Now, Telltale has returned to tackle another comic property. This time, Vertigo’s “Fables” series is getting the Telltale treatment in the new adventure, “The Wolf Among Us.”

“The Wolf Among Us,” like its source material, takes place in a world that feels like a strange cross between “L.A. Confidential” and “Shrek.”

Fairy tale characters known as Fables have been forced from their homes to a neighborhood in the Bronx, now dubbed Fabletown. The player assumes control of Bigby Wolf, who is known — and dreaded — as the Big Bad Wolf. He, as the sheriff of Fabletown, is faced with a murder mystery that has left Fabletown afraid of what might come in the future. It’s up to him (and the player) to find clues and piece together the mystery before more Fables get in trouble.

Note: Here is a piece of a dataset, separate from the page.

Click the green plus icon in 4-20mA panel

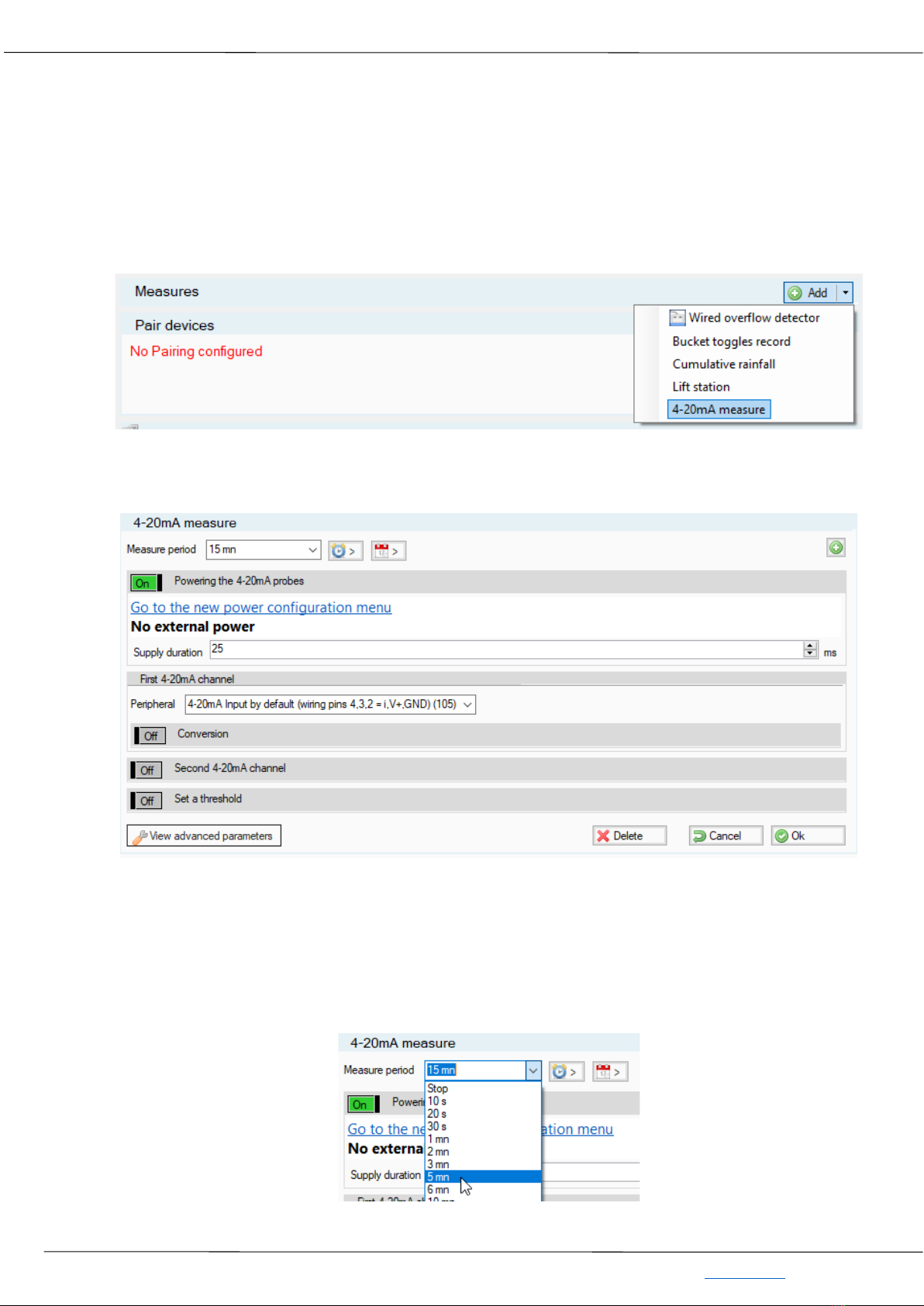click(836, 548)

This explanation of the setting probably isn’t the best out there, but the game does a much better job of explaining how its world works and it fills it with mind-boggling amounts of intrigue. Every character, whether a hero or villain, has his or her own agenda, and each is written and voice-acted well enough to make their struggles believable, as fantastical as they are. This leads to a narrative that is simultaneously unique and fascinating.

Like “The Walking Dead,” “The Wolf Among Us” is much more focused on narrative than it is on action. The gameplay has three prongs: solving puzzles, conversing with others and quick-time events. The quick-time events generally focus on action, and while they are barebones in game play, they still fit nicely and don’t conflict with the puzzle-solving and storytelling.

Unlike “The Walking Dead,” however, it feels like the puzzles actually have a place. They aren’t here to simply add more interaction. They’re here because they feel genuinely important to the mystery at hand. They force the player to carefully think about the game’s mysteries.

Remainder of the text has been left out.